Strict System Requirements
Ideally, a validation system consists of the best, most practical solution from the right vendor with the right expertise. However, in reality, such a complex HIL system consists of different technologies from a variety of vendors, different RTOSs, different communication standards and vehicle buses, and different application software. Because of this, Volvo Cars needed an open and scalable platform to prevent being locked into one particular vendor.
Other requirements included:
• Modularity and flexibility to enable future expansion
• Seamless integration with the existing driving simulator
• Stand-alone operation
• Intuitive and cost-efficient design
• Support for open standards and the ability to integrate hardware and software from other vendors (for example, FMI, UDP/Ethernet, EtherCAT)
The Right Solution for a Complex Challenge
One year ago, Volvo Cars representatives met with NI engineers to learn about VeriStand and NI’s PXI HIL systems. These representatives determined that NI offered a solution that fulfilled all their requirements. After several meetings and impressive platform demonstrations, Volvo Cars selected the following configuration.
Real-time test execution and integration —A PXI Express eight-core controller running VeriStand on a real-time operating system (RTOS) worked well because VeriStand software features a wide range of out-of-the-box functionality, including configurable data acquisition and logging, test sequencing, and simulation model integration.
Vehicle dynamics simulation—IPG CarMaker software, which runs alongside VeriStand on the real-time controller, and off-the-shelf IPG CarMaker hardware helped Volvo Cars avoid building custom hardware, like wheel speed and torque sensors, from scratch. The openness of VeriStand, made adding third-party software and hardware components easy and efficient.
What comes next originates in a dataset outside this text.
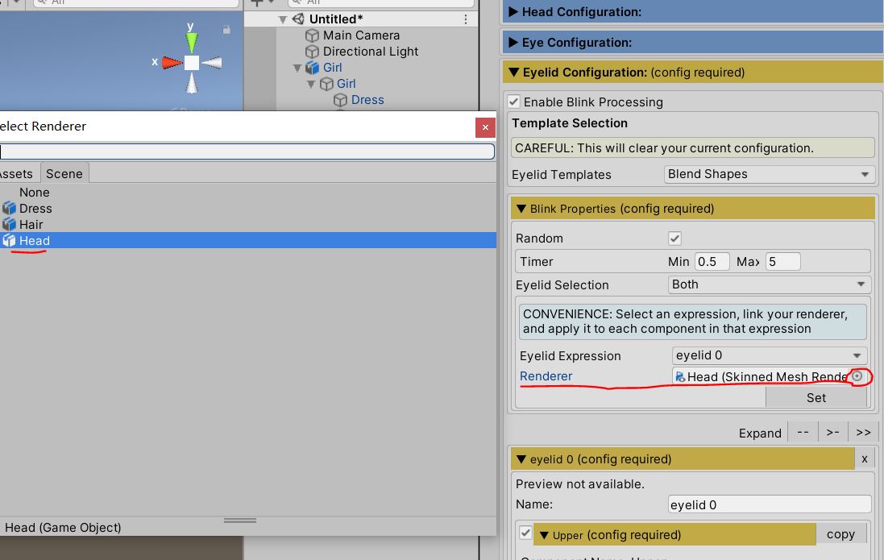Viewport: 884px width, 560px height.
Task: Click the object picker circle beside Renderer field
Action: click(857, 376)
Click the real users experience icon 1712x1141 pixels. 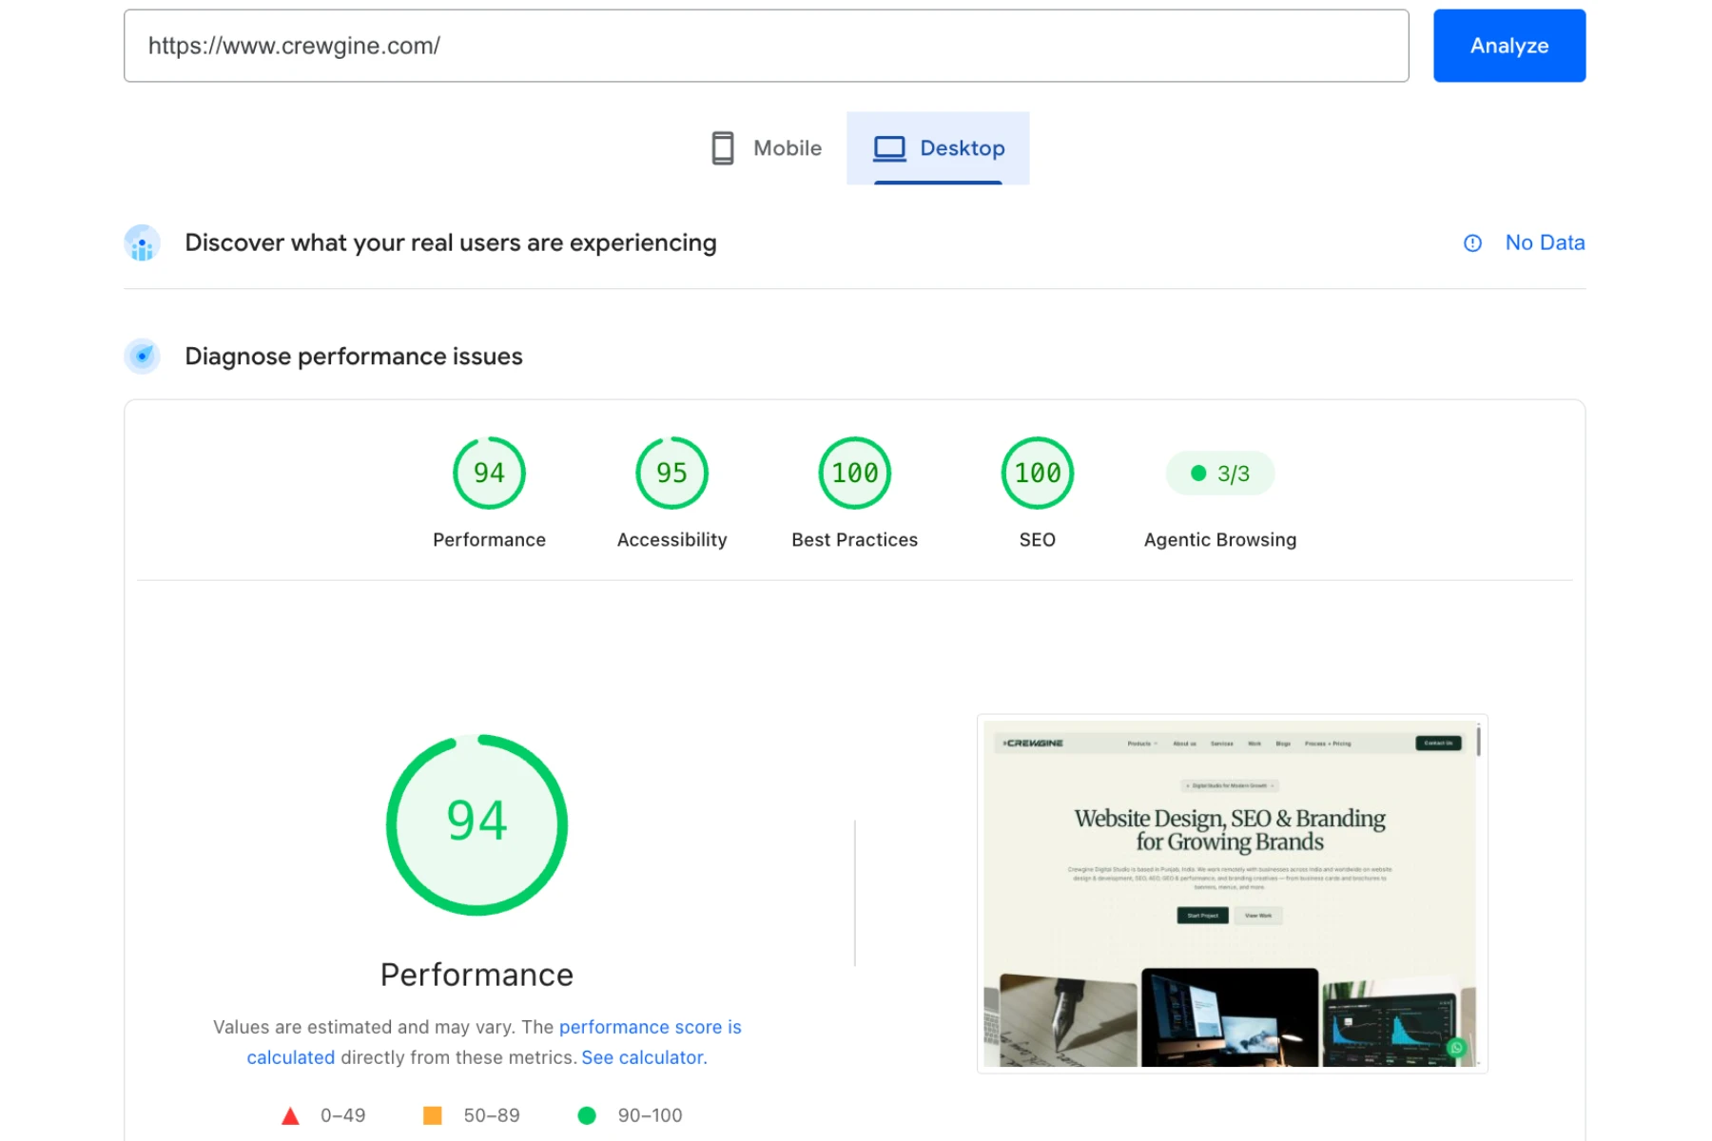[143, 243]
The existing Vector equipment needed to be integrated with the open HIL platform through an already available communication channel that allowed communicating between the VeriStand and Vector CANoe systems. EtherCAT communication, available out of the box, integrated with NI I/O, Beckhoff I/O, and Kollmorgen motion devices.
One Year Later
VeriStand has proved to be a powerful and reliable real-time test environment. By placing VeriStand at the heart of its HIL test architecture, Volvo Cars was able to:
• Use multiple vendors
• Use the right system for the right job and reuse existing components
• Build a flexible and modular HIL platform that is prepared for future needs
• Take advantage of the flexibility to integrate third-party hardware and software, such as IPG CarMaker software
Lastly, the ease of setting up the whole system enabled us to deliver world-class quality on time and at the right cost with limited resources.